LE ESEQUIE
Funerali più snelli, vademecum del parroco
A Castellanza le raccomandazioni di don Gianni Giudici
Ecco le regole per funerali più snelli. Le detta il “don”, che ha stilato un vademecum. Succede a Castellanza. Che cosa impedisce alle esequie di essere meno lunghe e caotiche? Quali sono sono le incongruenze e i comportamenti che non consentono di semplificare i funerali? Qualche esempio: accordi solo con le onoranze funebri, più persone che vogliono ricordare il defunto in chiesa senza averlo concordato, troppo tempo perso sul sagrato quando si ricevono le condoglianze. Serve più collaborazione tra famiglie e parrocchia nel definire le modalità delle esequie, il parroco don Gianni Giudici ne è convinto e per questo ha messo a punto una sorta di vademecum su come devono essere organizzate le esequie.
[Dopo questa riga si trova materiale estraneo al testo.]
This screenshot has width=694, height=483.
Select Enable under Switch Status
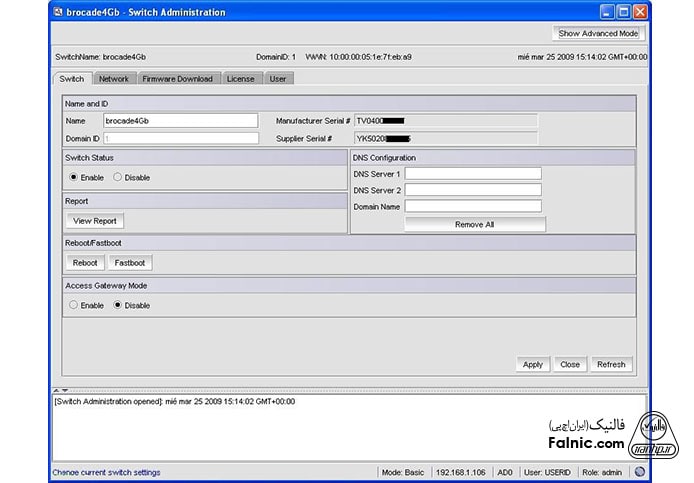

In realtà si tratta di poche regole, facili da rispettare ma che richiedono volontà e impegno da parte dei parenti del defunto, i quali devono anche tenere conto – pur nel dolore del lutto – che in parrocchia c’è tutta un’organizzazione e ci sono impegni che sacerdoti e volontari devono assolvere.
Meglio vedersi
In primo luogo don Gianni puntualizza che normalmente è l’impresa di servizi funebri che prende direttamente contatto con la parrocchia per la comunicazione e la data del funerale: «Tuttavia l’incontro personale è sempre la via migliore per decidere le modalità della celebrazione e valutare eventuali richieste da parte dei familiari». Insomma, non si può trascurare il dialogo col prete, che consente di allestire la chiesa e predisporre le fasi della cerimonia funebre al meglio.
Più celerità
Il rosario sarà recitato venti minuti prima della messa, mentre per la sepoltura la raccomandazione è chiara: «La salma sarà accompagnata al cimitero dal sacerdote celebrante. In tal caso si chiede ai familiari del defunto di raggiungere il più velocemente possibile il cimitero». Una raccomandazione in caso di cremazione: in chiesa si darà l’ultima benedizione; poi, alla sepoltura delle ceneri, si potrà richiedere la presenza del sacerdote.
I ricordi
Ce n’è anche per eventuali interventi al termine della messa: è possibile che qualche parente o altra persona voglia pronunciare qualche parola in ricordo del morto, «ma si consentirà un solo intervento, che dovrà comunque sempre essere concordato con il celebrante prima dell’inizio». Per quel che riguarda i battesimi, invece, i genitori sono invitati a contattare il parroco almeno un mese prima, così da fissare per tempo un primo incontro per la compilazione della domanda di battesimo e definire i successivi passi.